Stored records
· · · ·
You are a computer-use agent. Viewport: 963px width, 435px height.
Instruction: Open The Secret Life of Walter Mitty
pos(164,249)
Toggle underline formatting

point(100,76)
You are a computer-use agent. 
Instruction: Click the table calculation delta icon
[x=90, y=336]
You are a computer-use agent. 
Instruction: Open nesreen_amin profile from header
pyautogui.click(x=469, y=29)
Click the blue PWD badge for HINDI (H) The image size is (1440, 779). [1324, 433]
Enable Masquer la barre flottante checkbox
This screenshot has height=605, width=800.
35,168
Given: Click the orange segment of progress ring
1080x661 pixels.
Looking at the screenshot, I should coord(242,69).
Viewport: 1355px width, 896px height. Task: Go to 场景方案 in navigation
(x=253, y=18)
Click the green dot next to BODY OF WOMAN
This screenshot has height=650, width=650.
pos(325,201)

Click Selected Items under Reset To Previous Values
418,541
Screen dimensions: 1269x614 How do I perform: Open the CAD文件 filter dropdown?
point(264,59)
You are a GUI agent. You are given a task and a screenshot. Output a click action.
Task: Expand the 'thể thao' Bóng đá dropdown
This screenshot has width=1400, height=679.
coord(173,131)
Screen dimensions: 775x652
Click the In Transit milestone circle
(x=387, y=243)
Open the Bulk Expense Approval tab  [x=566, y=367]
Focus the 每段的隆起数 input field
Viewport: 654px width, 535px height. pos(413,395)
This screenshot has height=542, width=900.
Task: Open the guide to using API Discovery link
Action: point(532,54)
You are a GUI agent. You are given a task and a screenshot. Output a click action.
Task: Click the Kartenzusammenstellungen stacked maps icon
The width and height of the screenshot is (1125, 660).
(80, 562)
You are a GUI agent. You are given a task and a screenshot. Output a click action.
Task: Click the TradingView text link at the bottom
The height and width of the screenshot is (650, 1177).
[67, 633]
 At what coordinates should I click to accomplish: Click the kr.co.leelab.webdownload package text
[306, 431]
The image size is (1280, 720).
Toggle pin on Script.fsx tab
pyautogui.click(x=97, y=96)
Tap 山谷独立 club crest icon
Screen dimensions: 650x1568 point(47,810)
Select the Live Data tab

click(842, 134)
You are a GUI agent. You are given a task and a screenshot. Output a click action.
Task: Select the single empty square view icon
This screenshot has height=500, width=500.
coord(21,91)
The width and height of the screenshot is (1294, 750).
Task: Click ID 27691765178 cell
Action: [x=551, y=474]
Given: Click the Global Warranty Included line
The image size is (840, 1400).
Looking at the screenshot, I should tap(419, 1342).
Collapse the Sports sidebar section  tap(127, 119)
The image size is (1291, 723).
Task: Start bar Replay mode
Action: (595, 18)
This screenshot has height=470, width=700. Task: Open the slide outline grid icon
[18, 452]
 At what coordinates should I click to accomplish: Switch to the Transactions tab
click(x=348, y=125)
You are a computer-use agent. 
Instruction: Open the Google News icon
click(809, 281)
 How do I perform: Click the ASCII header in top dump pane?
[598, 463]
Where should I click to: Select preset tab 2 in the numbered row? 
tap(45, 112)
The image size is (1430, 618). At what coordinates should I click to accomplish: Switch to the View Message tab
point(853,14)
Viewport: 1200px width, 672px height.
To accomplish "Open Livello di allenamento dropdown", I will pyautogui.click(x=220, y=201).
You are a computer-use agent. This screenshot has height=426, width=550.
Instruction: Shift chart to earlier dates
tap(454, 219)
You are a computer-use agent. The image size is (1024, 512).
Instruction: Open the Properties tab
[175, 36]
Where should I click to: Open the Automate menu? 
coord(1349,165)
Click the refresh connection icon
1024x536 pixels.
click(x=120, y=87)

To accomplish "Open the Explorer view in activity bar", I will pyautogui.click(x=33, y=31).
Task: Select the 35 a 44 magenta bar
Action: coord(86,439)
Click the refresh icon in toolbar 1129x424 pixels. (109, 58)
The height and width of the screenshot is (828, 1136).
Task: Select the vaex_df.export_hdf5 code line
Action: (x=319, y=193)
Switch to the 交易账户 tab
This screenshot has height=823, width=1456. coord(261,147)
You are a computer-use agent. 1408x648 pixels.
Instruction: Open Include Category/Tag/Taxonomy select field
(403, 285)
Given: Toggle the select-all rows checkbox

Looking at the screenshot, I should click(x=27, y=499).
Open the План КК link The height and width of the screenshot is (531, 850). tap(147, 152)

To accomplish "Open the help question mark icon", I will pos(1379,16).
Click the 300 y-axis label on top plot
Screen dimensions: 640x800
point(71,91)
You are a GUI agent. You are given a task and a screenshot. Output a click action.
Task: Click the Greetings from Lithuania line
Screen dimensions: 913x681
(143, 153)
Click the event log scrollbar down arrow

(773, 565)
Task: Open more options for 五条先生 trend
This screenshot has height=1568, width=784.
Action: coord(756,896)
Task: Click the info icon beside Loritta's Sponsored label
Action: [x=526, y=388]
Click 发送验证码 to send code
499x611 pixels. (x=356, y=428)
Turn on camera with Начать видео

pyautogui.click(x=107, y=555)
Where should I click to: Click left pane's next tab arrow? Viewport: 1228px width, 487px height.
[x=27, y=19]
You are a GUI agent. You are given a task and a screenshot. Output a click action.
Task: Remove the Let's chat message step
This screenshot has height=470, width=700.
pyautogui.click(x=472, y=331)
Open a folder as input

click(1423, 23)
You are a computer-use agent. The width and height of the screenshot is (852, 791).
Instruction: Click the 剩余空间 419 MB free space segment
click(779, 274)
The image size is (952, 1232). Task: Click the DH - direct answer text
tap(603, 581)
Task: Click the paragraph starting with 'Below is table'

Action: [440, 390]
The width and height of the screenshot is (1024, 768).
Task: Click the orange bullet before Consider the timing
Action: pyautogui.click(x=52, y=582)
· · · ·
→ Description of the task: Could you retype every line of the data exactly?

→ Worked solution:
You are a computer-use agent. Viewport: 963px width, 435px height.
Instruction: Open The Secret Life of Walter Mitty
pos(164,249)
Toggle underline formatting

point(100,76)
You are a computer-use agent. 
Instruction: Click the table calculation delta icon
[x=90, y=336]
You are a computer-use agent. 
Instruction: Open nesreen_amin profile from header
pyautogui.click(x=469, y=29)
Click the blue PWD badge for HINDI (H) The image size is (1440, 779). [1324, 433]
Enable Masquer la barre flottante checkbox
This screenshot has height=605, width=800.
35,168
Given: Click the orange segment of progress ring
1080x661 pixels.
Looking at the screenshot, I should coord(242,69).
Viewport: 1355px width, 896px height. Task: Go to 场景方案 in navigation
(x=253, y=18)
Click the green dot next to BODY OF WOMAN
This screenshot has height=650, width=650.
pos(325,201)

Click Selected Items under Reset To Previous Values
418,541
Screen dimensions: 1269x614 How do I perform: Open the CAD文件 filter dropdown?
point(264,59)
You are a GUI agent. You are given a task and a screenshot. Output a click action.
Task: Expand the 'thể thao' Bóng đá dropdown
This screenshot has width=1400, height=679.
coord(173,131)
Screen dimensions: 775x652
Click the In Transit milestone circle
(x=387, y=243)
Open the Bulk Expense Approval tab  [x=566, y=367]
Focus the 每段的隆起数 input field
Viewport: 654px width, 535px height. pos(413,395)
This screenshot has height=542, width=900.
Task: Open the guide to using API Discovery link
Action: point(532,54)
You are a GUI agent. You are given a task and a screenshot. Output a click action.
Task: Click the Kartenzusammenstellungen stacked maps icon
The width and height of the screenshot is (1125, 660).
(80, 562)
You are a GUI agent. You are given a task and a screenshot. Output a click action.
Task: Click the TradingView text link at the bottom
The height and width of the screenshot is (650, 1177).
[67, 633]
 At what coordinates should I click to accomplish: Click the kr.co.leelab.webdownload package text
[306, 431]
The image size is (1280, 720).
Toggle pin on Script.fsx tab
pyautogui.click(x=97, y=96)
Tap 山谷独立 club crest icon
Screen dimensions: 650x1568 point(47,810)
Select the Live Data tab

click(842, 134)
You are a GUI agent. You are given a task and a screenshot. Output a click action.
Task: Select the single empty square view icon
This screenshot has height=500, width=500.
coord(21,91)
The width and height of the screenshot is (1294, 750).
Task: Click ID 27691765178 cell
Action: [x=551, y=474]
Given: Click the Global Warranty Included line
The image size is (840, 1400).
Looking at the screenshot, I should tap(419, 1342).
Collapse the Sports sidebar section  tap(127, 119)
The image size is (1291, 723).
Task: Start bar Replay mode
Action: (595, 18)
This screenshot has height=470, width=700. Task: Open the slide outline grid icon
[18, 452]
 At what coordinates should I click to accomplish: Switch to the Transactions tab
click(x=348, y=125)
You are a computer-use agent. 
Instruction: Open the Google News icon
click(809, 281)
 How do I perform: Click the ASCII header in top dump pane?
[598, 463]
Where should I click to: Select preset tab 2 in the numbered row? 
tap(45, 112)
The image size is (1430, 618). At what coordinates should I click to accomplish: Switch to the View Message tab
point(853,14)
Viewport: 1200px width, 672px height.
To accomplish "Open Livello di allenamento dropdown", I will pyautogui.click(x=220, y=201).
You are a computer-use agent. This screenshot has height=426, width=550.
Instruction: Shift chart to earlier dates
tap(454, 219)
You are a computer-use agent. The image size is (1024, 512).
Instruction: Open the Properties tab
[175, 36]
Where should I click to: Open the Automate menu? 
coord(1349,165)
Click the refresh connection icon
1024x536 pixels.
click(x=120, y=87)

To accomplish "Open the Explorer view in activity bar", I will pyautogui.click(x=33, y=31).
Task: Select the 35 a 44 magenta bar
Action: coord(86,439)
Click the refresh icon in toolbar 1129x424 pixels. (109, 58)
The height and width of the screenshot is (828, 1136).
Task: Select the vaex_df.export_hdf5 code line
Action: (x=319, y=193)
Switch to the 交易账户 tab
This screenshot has height=823, width=1456. coord(261,147)
You are a computer-use agent. 1408x648 pixels.
Instruction: Open Include Category/Tag/Taxonomy select field
(403, 285)
Given: Toggle the select-all rows checkbox

Looking at the screenshot, I should click(x=27, y=499).
Open the План КК link The height and width of the screenshot is (531, 850). tap(147, 152)

To accomplish "Open the help question mark icon", I will pos(1379,16).
Click the 300 y-axis label on top plot
Screen dimensions: 640x800
point(71,91)
You are a GUI agent. You are given a task and a screenshot. Output a click action.
Task: Click the Greetings from Lithuania line
Screen dimensions: 913x681
(143, 153)
Click the event log scrollbar down arrow

(773, 565)
Task: Open more options for 五条先生 trend
This screenshot has height=1568, width=784.
Action: coord(756,896)
Task: Click the info icon beside Loritta's Sponsored label
Action: [x=526, y=388]
Click 发送验证码 to send code
499x611 pixels. (x=356, y=428)
Turn on camera with Начать видео

pyautogui.click(x=107, y=555)
Where should I click to: Click left pane's next tab arrow? Viewport: 1228px width, 487px height.
[x=27, y=19]
You are a GUI agent. You are given a task and a screenshot. Output a click action.
Task: Remove the Let's chat message step
This screenshot has height=470, width=700.
pyautogui.click(x=472, y=331)
Open a folder as input

click(1423, 23)
You are a computer-use agent. The width and height of the screenshot is (852, 791).
Instruction: Click the 剩余空间 419 MB free space segment
click(779, 274)
The image size is (952, 1232). Task: Click the DH - direct answer text
tap(603, 581)
Task: Click the paragraph starting with 'Below is table'

Action: [440, 390]
The width and height of the screenshot is (1024, 768).
Task: Click the orange bullet before Consider the timing
Action: pyautogui.click(x=52, y=582)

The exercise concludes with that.